Data Analysis and Visualization
Section 7: Data Analysis and Visualization
Lesson 1: Introduction to Pandas
1.1 Working with DataFrames
Pandas is a powerful library for data manipulation and analysis in Python. It introduces the concept of DataFrames, which are two-dimensional, tabular data structures.
Example:
# Working with DataFrames
import pandas as pd
# Creating a DataFrame
data = {'Name': ['Alice', 'Bob', 'Charlie'],
'Age': [25, 30, 22],
'City': ['New York', 'San Francisco', 'Los Angeles']}
df = pd.DataFrame(data)
# Displaying the DataFrame
print(df)
1.2 Data Manipulation and Analysis
Pandas provides extensive functionality for data manipulation and analysis, including filtering, sorting, and aggregation.
Example:
# Data manipulation and analysis
# Filtering data
young_people = df[df['Age'] < 30]
# Sorting data
sorted_df = df.sort_values(by='Age')
# Aggregation
average_age = df['Age'].mean()
print("Young People:")
print(young_people)
print("\nSorted DataFrame:")
print(sorted_df)
print("\nAverage Age:", average_age)
Lesson 2: Data Visualization with Matplotlib
2.1 Creating Plots and Charts
Matplotlib is a popular library for creating static, animated, and interactive visualizations in Python.
Example:
# Data Visualization with Matplotlib
import matplotlib.pyplot as plt
# Creating a bar chart
plt.bar(df['Name'], df['Age'])
plt.xlabel('Name')
plt.ylabel('Age')
plt.title('Age Distribution')
plt.show()
Matplotlib can be used for various types of plots, including line charts, scatter plots, histograms, and more.
Example (Line Chart):
# Creating a line chart
plt.plot(df['Name'], df['Age'], marker='o')
plt.xlabel('Name')
plt.ylabel('Age')
plt.title('Age Trend')
plt.show()
Example (Scatter Plot):
# Creating a scatter plot
plt.scatter(df['Age'], df['City'])
plt.xlabel('Age')
plt.ylabel('City')
plt.title('Age vs City')
plt.show()
In Section 7, we introduced data analysis and visualization in Python, focusing on the Pandas library for data manipulation and the Matplotlib library for data visualization.

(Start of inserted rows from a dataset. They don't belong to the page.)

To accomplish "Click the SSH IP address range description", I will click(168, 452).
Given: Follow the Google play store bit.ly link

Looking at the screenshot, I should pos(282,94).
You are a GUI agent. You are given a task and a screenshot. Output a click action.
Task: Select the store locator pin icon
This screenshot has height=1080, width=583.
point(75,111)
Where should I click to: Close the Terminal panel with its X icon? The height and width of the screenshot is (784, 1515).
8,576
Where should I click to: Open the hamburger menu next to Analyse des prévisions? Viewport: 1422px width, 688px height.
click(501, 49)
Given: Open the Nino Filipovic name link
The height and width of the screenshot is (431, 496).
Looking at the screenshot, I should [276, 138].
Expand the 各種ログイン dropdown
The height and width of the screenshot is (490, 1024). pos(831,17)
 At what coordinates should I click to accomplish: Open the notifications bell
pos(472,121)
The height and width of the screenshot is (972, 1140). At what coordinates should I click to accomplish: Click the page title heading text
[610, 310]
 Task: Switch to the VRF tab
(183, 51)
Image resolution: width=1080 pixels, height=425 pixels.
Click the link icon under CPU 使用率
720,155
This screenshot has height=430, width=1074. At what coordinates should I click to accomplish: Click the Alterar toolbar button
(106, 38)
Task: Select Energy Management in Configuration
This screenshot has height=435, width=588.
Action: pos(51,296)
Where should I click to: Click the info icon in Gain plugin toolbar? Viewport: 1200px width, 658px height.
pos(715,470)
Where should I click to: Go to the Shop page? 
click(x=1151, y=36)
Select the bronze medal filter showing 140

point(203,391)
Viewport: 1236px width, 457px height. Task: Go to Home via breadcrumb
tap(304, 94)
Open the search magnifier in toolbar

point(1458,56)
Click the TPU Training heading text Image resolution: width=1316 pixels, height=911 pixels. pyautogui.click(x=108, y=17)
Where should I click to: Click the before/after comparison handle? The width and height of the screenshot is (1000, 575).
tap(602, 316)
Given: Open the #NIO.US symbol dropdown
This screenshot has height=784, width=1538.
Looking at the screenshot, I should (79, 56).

Pandas provides a user-friendly interface for working with tabular data through its DataFrame structure. We explored creating DataFrames, filtering, sorting, and aggregating data.
Matplotlib, on the other hand, offers a versatile set of tools for creating various types of plots and charts, allowing you to visualize patterns and trends in your data.
As you advance in data analysis and visualization, you can explore more advanced techniques, integrate other libraries like Seaborn or Plotly, and work with larger datasets. These skills are valuable for anyone involved in exploring and communicating insights from data.